In an interview on December 11, 2018, Trump told Reuters that he would intervene in the case brought forward by the Justice Department against Meng if it would be beneficial to US national interests, including striking a trade deal with China favorable to Washington. At the time, the Trump administration had been engaged in negotiations with Beijing concerning a comprehensive trade deal between the two superpowers, the first phase of which was agreed upon in December 2019.

“With that utterance, Ms. Meng became a bargaining chip – a pawn – in this economic contest between these two superpowers,” Richard Peck told a British Columbia Supreme Court courtroom on Wednesday. “Those words amount to the opening salvo in this trade war.”

Peck emphasized that Trump and members of his administration coopted a plot use Meng and her status in China to advance US interests, saying that the former president’s “abhorrent” comments amount to an abuse of process.

Peck added that Trump might be the first leader of a state requesting extradition to have, not only publicly commented on the legal proceedings, but indicated their intentions and reasons for the request.
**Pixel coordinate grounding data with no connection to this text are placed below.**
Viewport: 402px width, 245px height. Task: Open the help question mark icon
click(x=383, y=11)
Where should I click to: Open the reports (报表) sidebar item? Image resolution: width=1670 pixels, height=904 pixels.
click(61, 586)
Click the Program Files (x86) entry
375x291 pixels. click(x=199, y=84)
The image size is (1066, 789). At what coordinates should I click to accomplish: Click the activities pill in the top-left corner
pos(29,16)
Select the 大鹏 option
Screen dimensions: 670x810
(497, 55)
Peck also stressed that the ongoing extradition process is part of a concerted US-led effort to “debilitate, if not destroy” Huawei, a sentiment previously expressed by Huawei and Beijing. In his justification, Meng’s legal counsel cited speeches and public comments by top US officials, including former Secretary of State Mike Pompeo and former Attorney General Bill Barr.

Meng, the daughter of Huawei founder and CEO Ren Zhengfei, was arrested on December 1, 2018 at Vancouver International Airport during a layover stop at the request of the US government.
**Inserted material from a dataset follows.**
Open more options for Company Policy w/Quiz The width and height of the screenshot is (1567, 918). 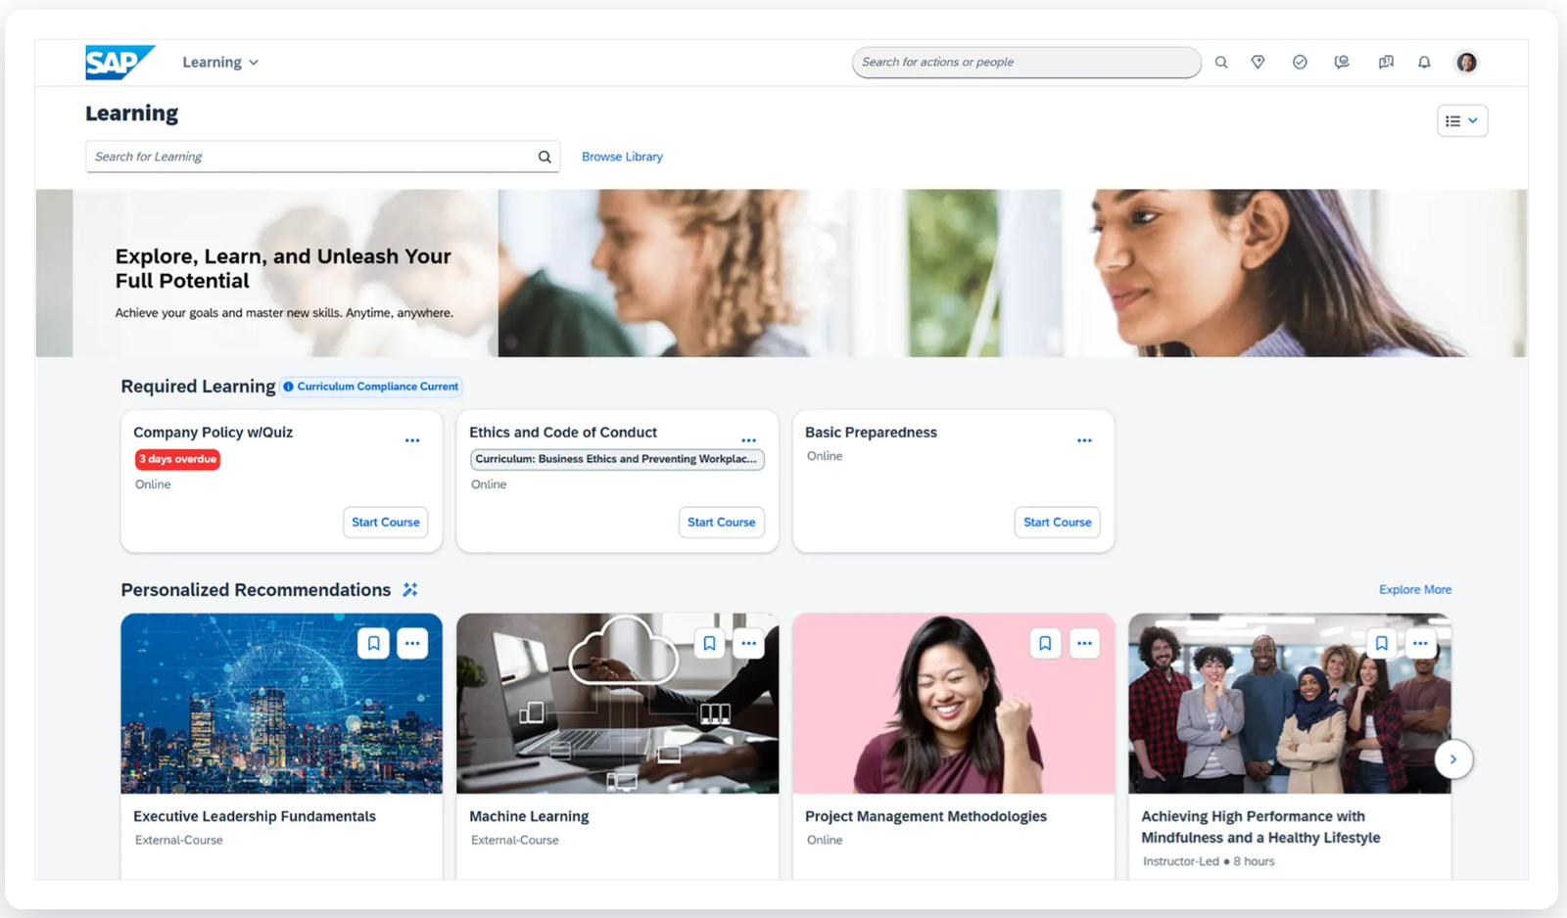click(x=412, y=440)
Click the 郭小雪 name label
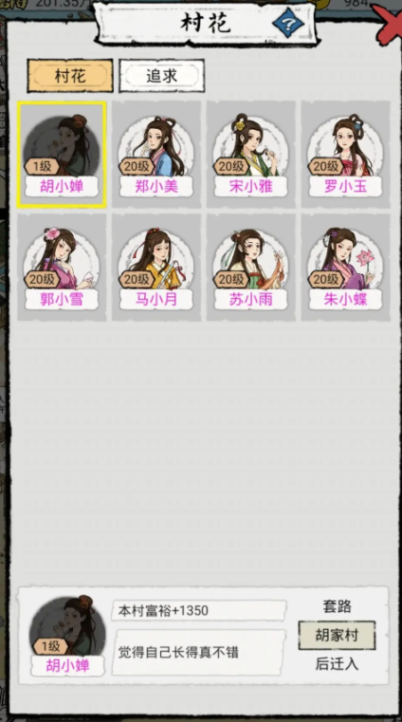Screen dimensions: 402x722 tap(62, 299)
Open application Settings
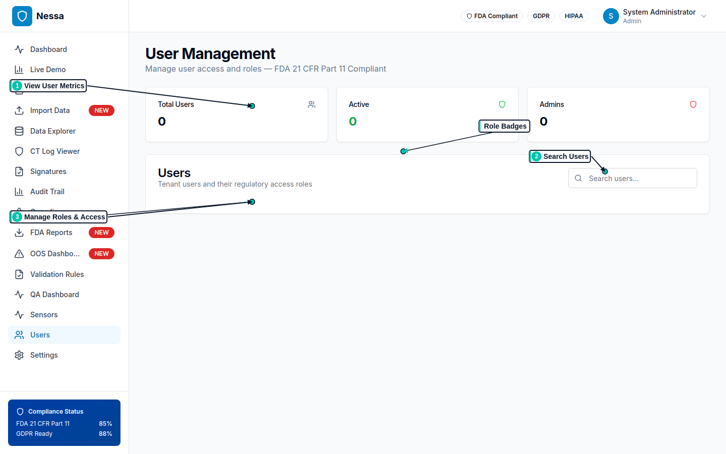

Meng is wanted by US authorities for her alleged role in violating sanctions against Iran. The US Justice Department alleges that Meng committed financial transgressions by misleading multinational financial conglomerate, HSBC, into approving more than $100 million in transactions that contravened US sanctions on Iran from 2010 to 2014.

In May, the Supreme Court of British Columbia dismissed the Huawei executive’s application to end extradition proceedings against her.

The arrest of Meng and two Canadian nationals in China – former diplomat Michael Kovrig and businessman Michael Spavor – brought diplomatic relations to its lowest point in years, which have slightly rebounded amid global efforts to contain the novel coronavirus pandemic. Both Beijing and Ottawa view the detention of their nationals as political incidents.